• [Records to process]
#####

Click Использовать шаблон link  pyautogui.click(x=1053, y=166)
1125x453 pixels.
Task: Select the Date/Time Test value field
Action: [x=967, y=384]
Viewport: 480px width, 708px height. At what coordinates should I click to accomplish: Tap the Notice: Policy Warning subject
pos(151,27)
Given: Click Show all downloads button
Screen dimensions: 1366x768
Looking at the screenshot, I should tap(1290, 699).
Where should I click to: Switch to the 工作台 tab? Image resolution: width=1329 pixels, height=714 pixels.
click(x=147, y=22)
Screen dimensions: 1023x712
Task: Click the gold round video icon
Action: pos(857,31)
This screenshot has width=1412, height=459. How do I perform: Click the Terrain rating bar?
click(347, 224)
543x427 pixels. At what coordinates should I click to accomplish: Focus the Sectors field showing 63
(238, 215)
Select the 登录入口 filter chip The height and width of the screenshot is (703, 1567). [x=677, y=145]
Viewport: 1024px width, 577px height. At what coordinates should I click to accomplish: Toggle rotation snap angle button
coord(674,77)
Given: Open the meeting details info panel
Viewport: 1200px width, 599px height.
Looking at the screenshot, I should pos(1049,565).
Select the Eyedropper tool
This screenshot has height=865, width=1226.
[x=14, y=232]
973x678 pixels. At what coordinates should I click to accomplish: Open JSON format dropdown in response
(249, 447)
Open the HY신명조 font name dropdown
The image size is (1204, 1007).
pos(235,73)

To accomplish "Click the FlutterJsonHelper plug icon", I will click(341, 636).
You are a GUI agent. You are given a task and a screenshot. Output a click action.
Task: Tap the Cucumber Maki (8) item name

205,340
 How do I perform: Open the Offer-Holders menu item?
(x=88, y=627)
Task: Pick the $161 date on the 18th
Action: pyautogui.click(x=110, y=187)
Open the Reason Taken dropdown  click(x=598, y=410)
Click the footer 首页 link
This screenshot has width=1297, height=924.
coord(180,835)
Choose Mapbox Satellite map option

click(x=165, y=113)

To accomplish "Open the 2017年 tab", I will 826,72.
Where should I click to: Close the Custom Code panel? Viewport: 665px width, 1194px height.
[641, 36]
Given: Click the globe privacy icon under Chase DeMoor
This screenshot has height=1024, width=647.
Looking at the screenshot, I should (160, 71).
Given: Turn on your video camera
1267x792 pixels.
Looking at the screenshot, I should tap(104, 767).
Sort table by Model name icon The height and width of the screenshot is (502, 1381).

#####

• [Exercise objective] Recast the stretch of the listing from the line containing "Viewport: 480px width, 708px" through the line containing "Select the 登录入口" as a numbered list, leaving out any blank lines.

• [Exercise result]
1. Viewport: 480px width, 708px height. At what coordinates should I click to accomplish: Tap the Notice: Policy Warning subject
2. pos(151,27)
3. Given: Click Show all downloads button
4. Screen dimensions: 1366x768
5. Looking at the screenshot, I should tap(1290, 699).
6. Where should I click to: Switch to the 工作台 tab? Image resolution: width=1329 pixels, height=714 pixels.
7. click(x=147, y=22)
8. Screen dimensions: 1023x712
9. Task: Click the gold round video icon
10. Action: pos(857,31)
11. This screenshot has width=1412, height=459. How do I perform: Click the Terrain rating bar?
12. click(347, 224)
13. 543x427 pixels. At what coordinates should I click to accomplish: Focus the Sectors field showing 63
14. (238, 215)
15. Select the 登录入口 filter chip The height and width of the screenshot is (703, 1567). [x=677, y=145]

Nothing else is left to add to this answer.